§ TO DO
Rewrite the stretch of the data from the line containing "Given: Toggle favorite" through the end, replacing "fourth" with "third" and changing nothing else. Leave the pictures out of your answer.

§ DATA EXTRACT
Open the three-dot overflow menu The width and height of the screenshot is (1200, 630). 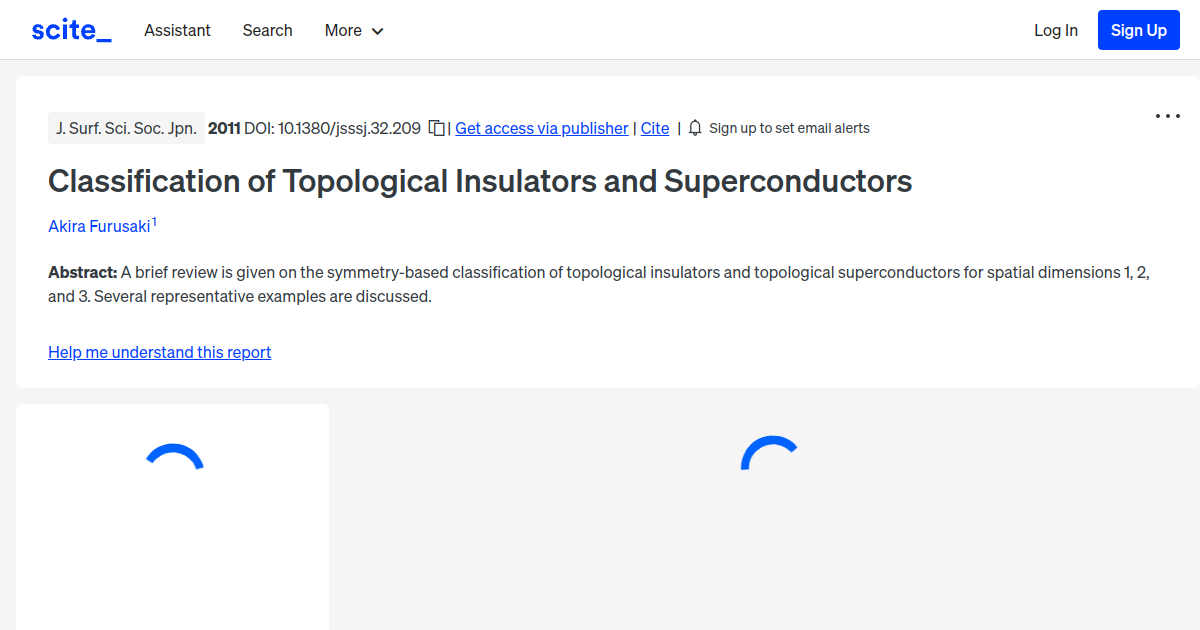pyautogui.click(x=1167, y=116)
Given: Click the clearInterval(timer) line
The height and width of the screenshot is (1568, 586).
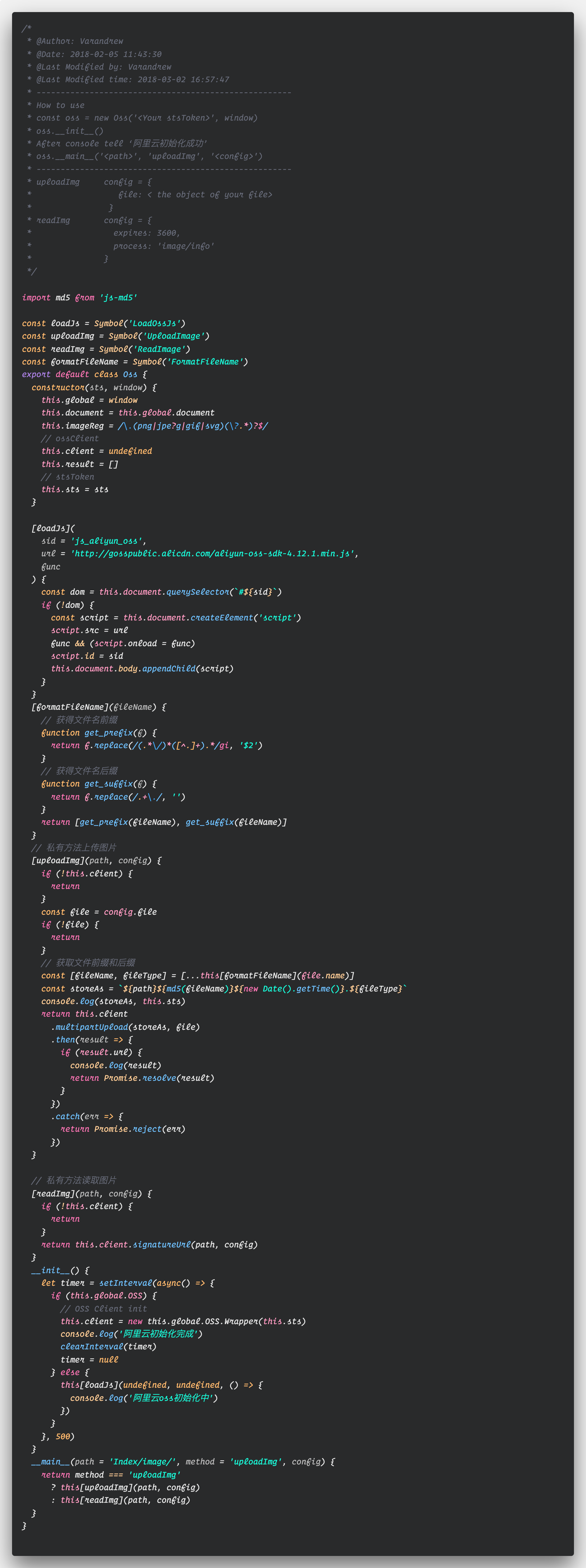Looking at the screenshot, I should click(x=108, y=1346).
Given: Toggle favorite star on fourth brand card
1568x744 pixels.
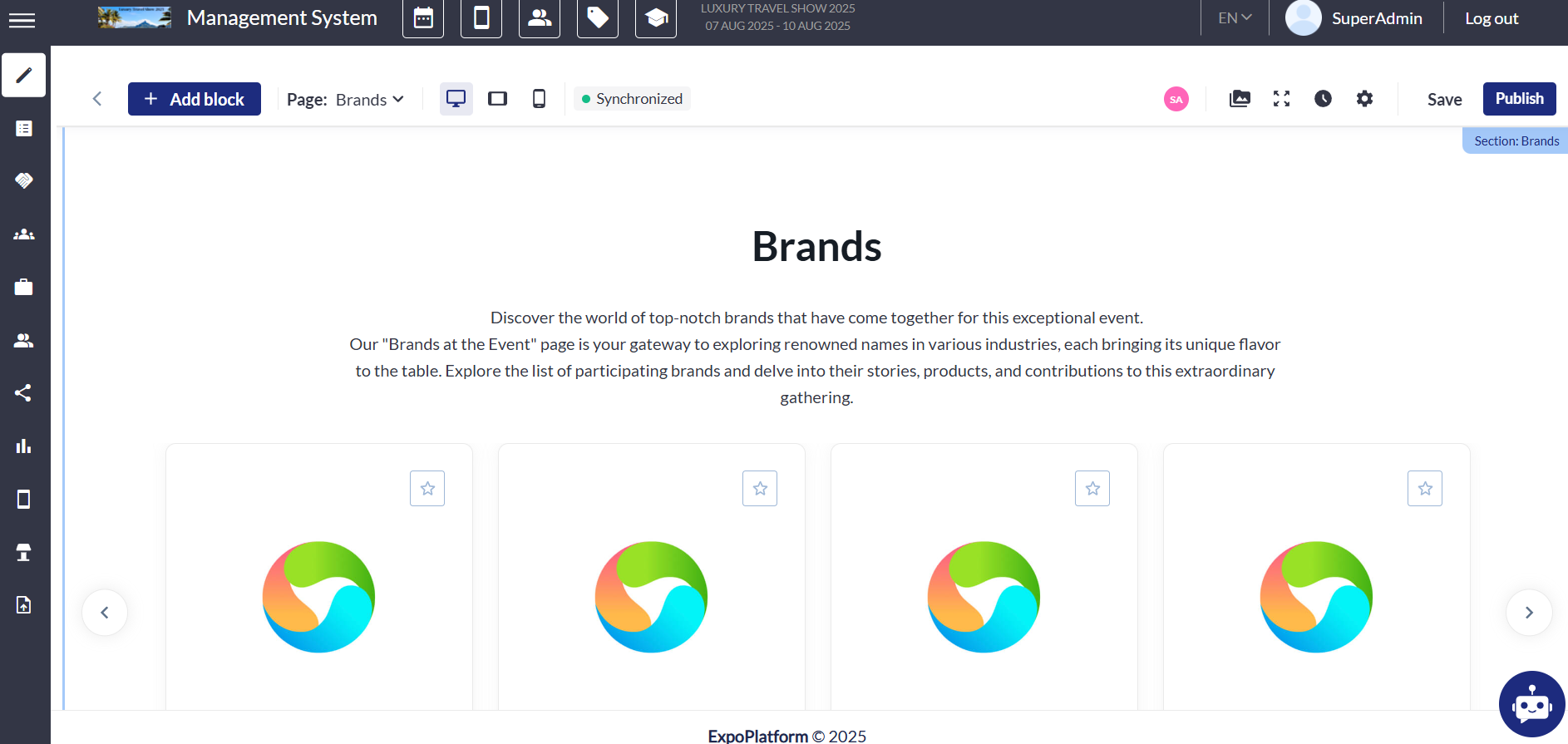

§ ANSWER TO THIS TASK
Given: Toggle favorite star on third brand card
1568x744 pixels.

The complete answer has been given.